We tallied demographic statistics of the set of surveyed individuals (Supplementary Table S3). The distribution of reported ages skewed older than Utah’s overall population age distribution, and females were slightly overrepresented (52.0%). The distribution of surveyed individuals’ race, Hispanic origin, and education level also differed from the overall Utah and U.S. distributions.

3.2 Maximum likelihood estimates

Our MLE procedure produced simultaneous estimates for all 7 parameters (Table 1). The MLE for p_c, the per-person community acquisition probability from outside the household, was 0.41% (0.32% – 0.51%). For within household transmission probability, the MLE produced an average secondary attack rate estimate p_h = 36% (27% – 48%). The MLE for the dispersion parameter d_h, quantifying variability in transmissibility by person, was 0.43 (0.02 – 2.0). The boundary case d_h = ∞, representing the classic binomial household transmission model with no variability in individual infectiousness [27], could be rejected with P = 0.001 (Table 2).

View this table:

Table 1.

Maximum likelihood estimates

View this table:

Table 2.

Comparison of MLE for alternate models

Our MLE result for ϕ_V, the probability that a surveyed person with a prior infection reported a prior positive test, was 72% (62% – 82%). The ϕ_V value can be interpreted as the case ascertainment fraction, i.e. fraction of individuals with SARS-CoV infections who were identified with a positive test during their infection. Our result may be high compared to other areas of the U.S.: one study estimated that less than 60% of symptomatic cases in the U.S. were identified during February-June 2020 [31]. Our finding may reflect unusually successful case ascertainment efforts in Utah during the Spring and early Summer of 2020, perhaps partly owing to slower emergence compared to other regions.

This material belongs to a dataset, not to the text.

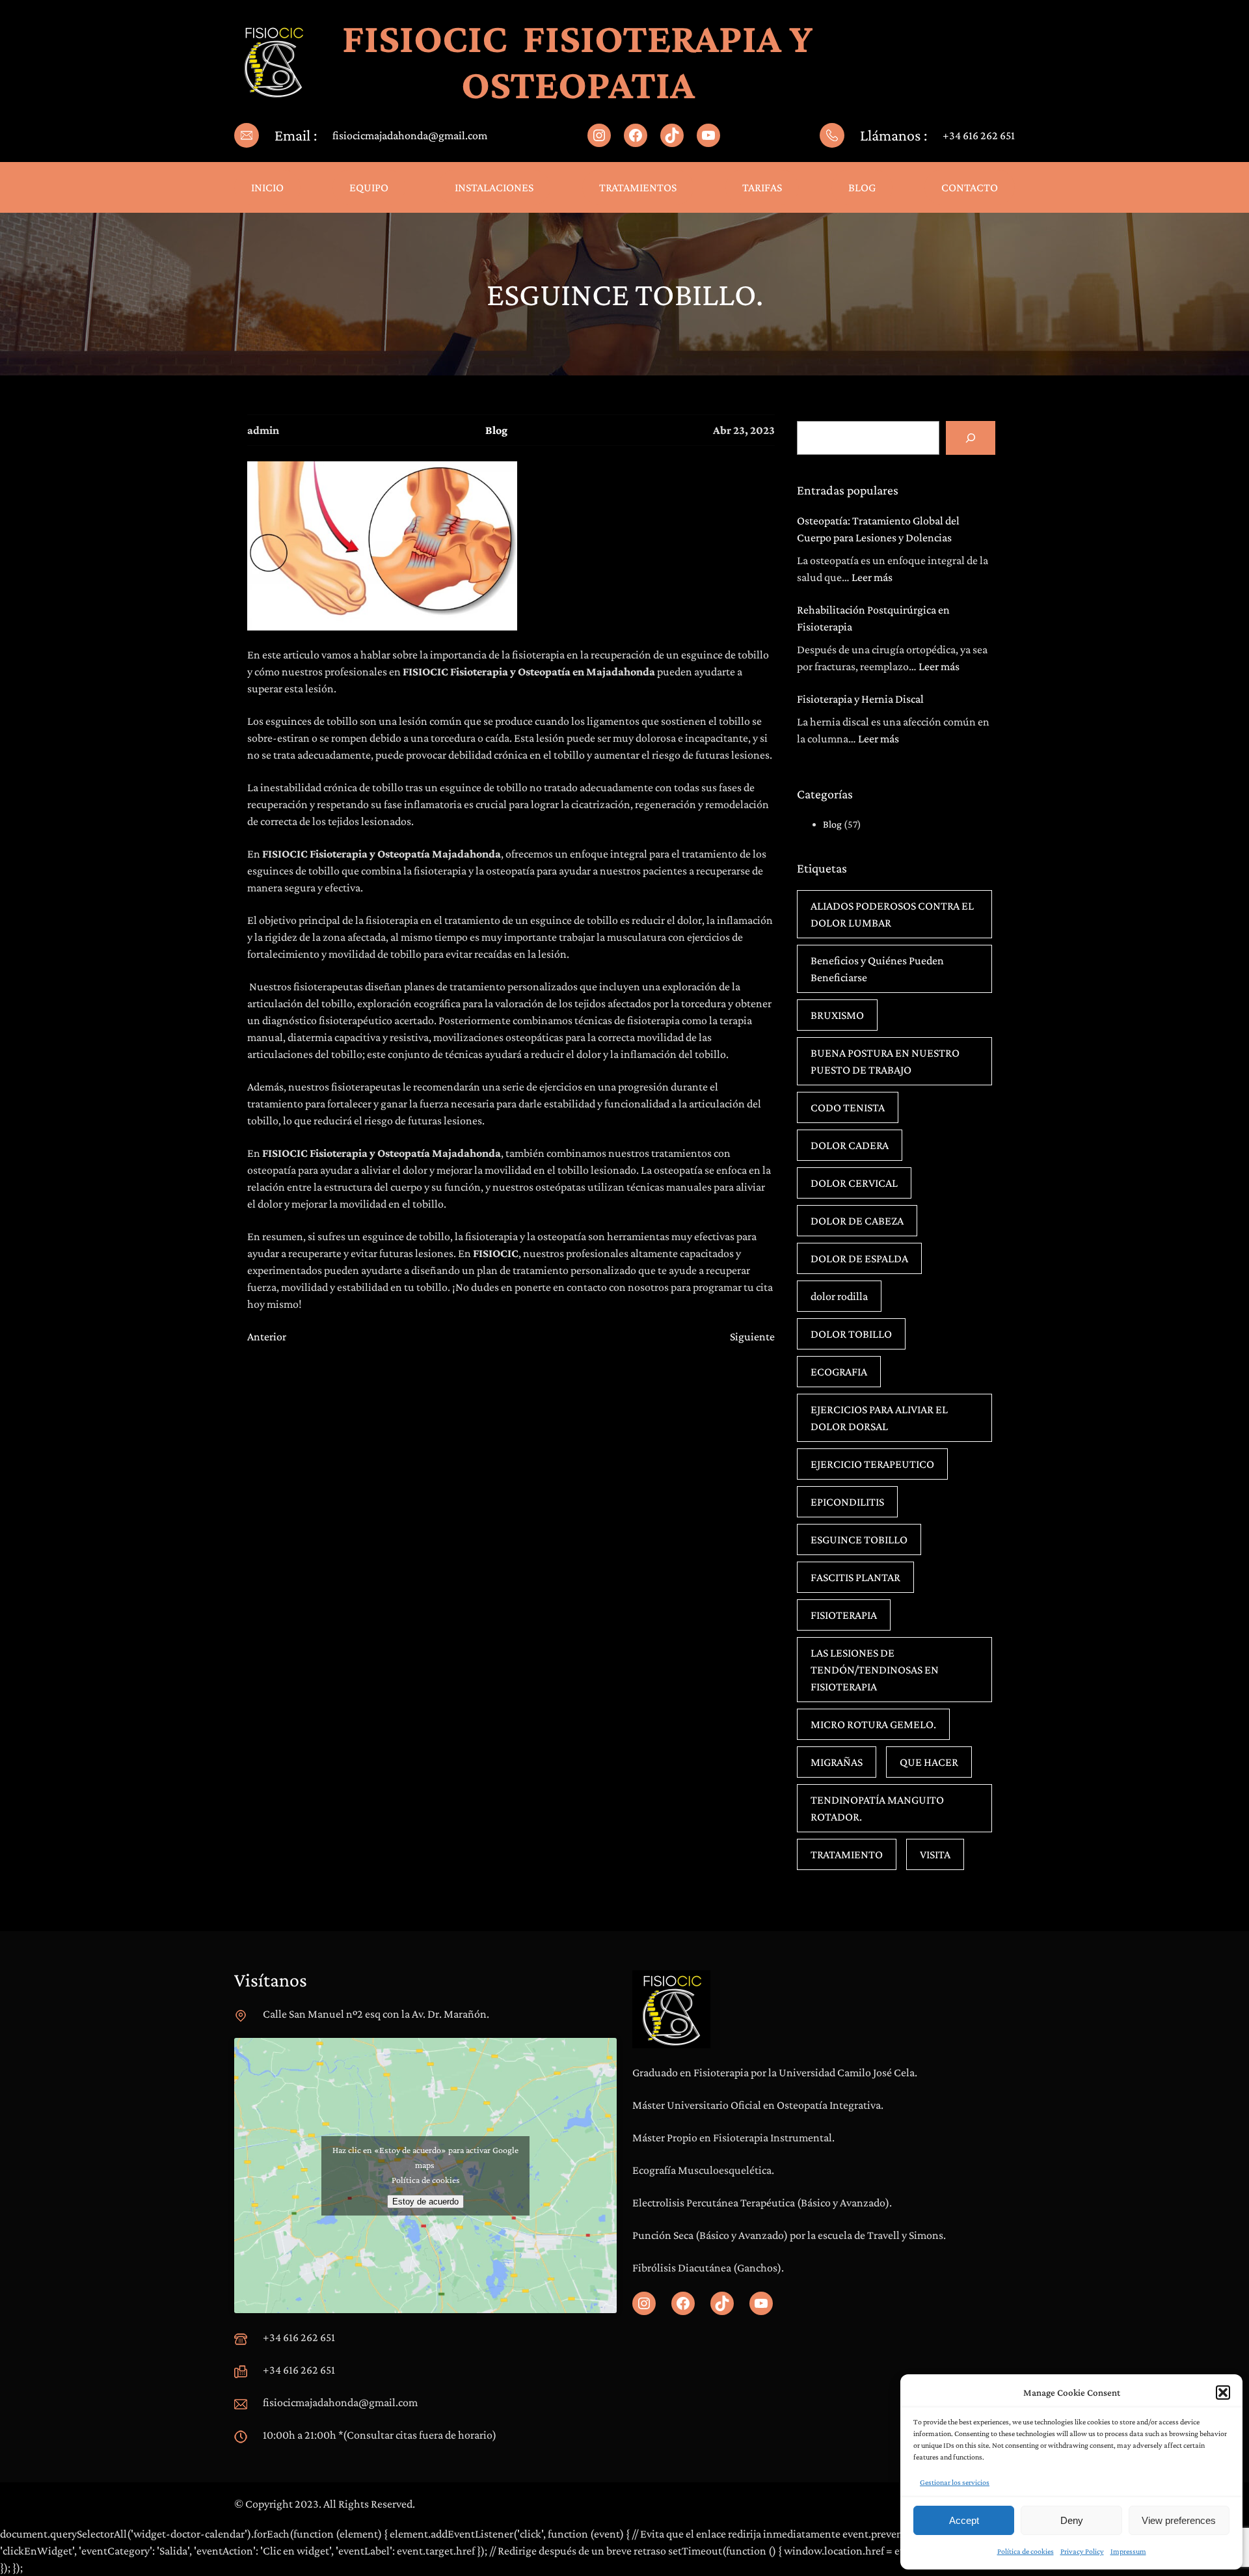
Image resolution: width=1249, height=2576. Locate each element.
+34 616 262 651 (979, 135)
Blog (496, 430)
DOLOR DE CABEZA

For π_V, the probability that a surveyed person with no prior infection reported no prior positive test, the MLE was 99.94% (99.88% – 99.98%). This result is consistent with the low probability of false positives among viral tests, which to our knowledge were exclusively PCR-based in Utah prior to our data collection. It is possible that some false positives in our survey data occurred by erroneous reporting, i.e. survey respondents reporting a prior positive test that did not occur, rather than via errors in testing procedure. Even though our MLE for this parameter was in excess of 99.9%, we found that an alternate model assuming π_V = 100% produced notably different estimates of some of the other parameters (Table 2), which suggests that studies producing epidemiological estimates relying on a 100% viral test specificity assumption should test robustness of conclusions to small deviations from that assumption. For ϕ_A, the probability that a prior-infected person’s antibody test was positive, the MLE was 86% (75% – 93%), a result that is similar to the test manufacturer’s finding that 109 of 122 (89%) PCR-positive subjects were positive for antibodies [32]. However, the manufacturer’s results included only symptomatic subjects and were highly dependent on the number of days post-symptom onset at which the serological sample was taken. Because the symptom histories of the antibody-tested people in our data are largely uncertain, it is difficult to determine how consistent our result is with the manufacturer’s data.

For π_A, the probability that an antibody-tested person with no prior infection tested negative for antibodies was 99.3% (99.2% – 99.5%), which is within the uncertainty range of the test manufacturer’s estimate of 99.6% (99.0% – 99.9%) based on 4 positive tests from 997 samples collected prior to September 2019 [32]. When instead assuming the manufacturer’s point specificity estimate of 99.6% directly, our estimates of the other parameters changed modestly (Table 2). When we ran our MLE under the assumption of perfect specificity (no false positives) for the antibody test (π_A = 100%), the result for secondary attack rate reduced from 36% to 18%, which is closer to the crude estimate described in Section 3.1, and the results for community acquisition probability increased from 0.4% to 1.2% (Table 2). Thus, our model suggests that allowing for false positives can shift the attribution of infections toward household transmissions and away from acquisitions outside the household. We also found that assuming perfect specificity of the antibody test dramatically reduced the estimate of ϕ_V from 72% to 37% (Table 2), which suggests that ignoring false positives in serology data could cause an underestimate of the case ascertainment rate if the serology data are used for that purpose.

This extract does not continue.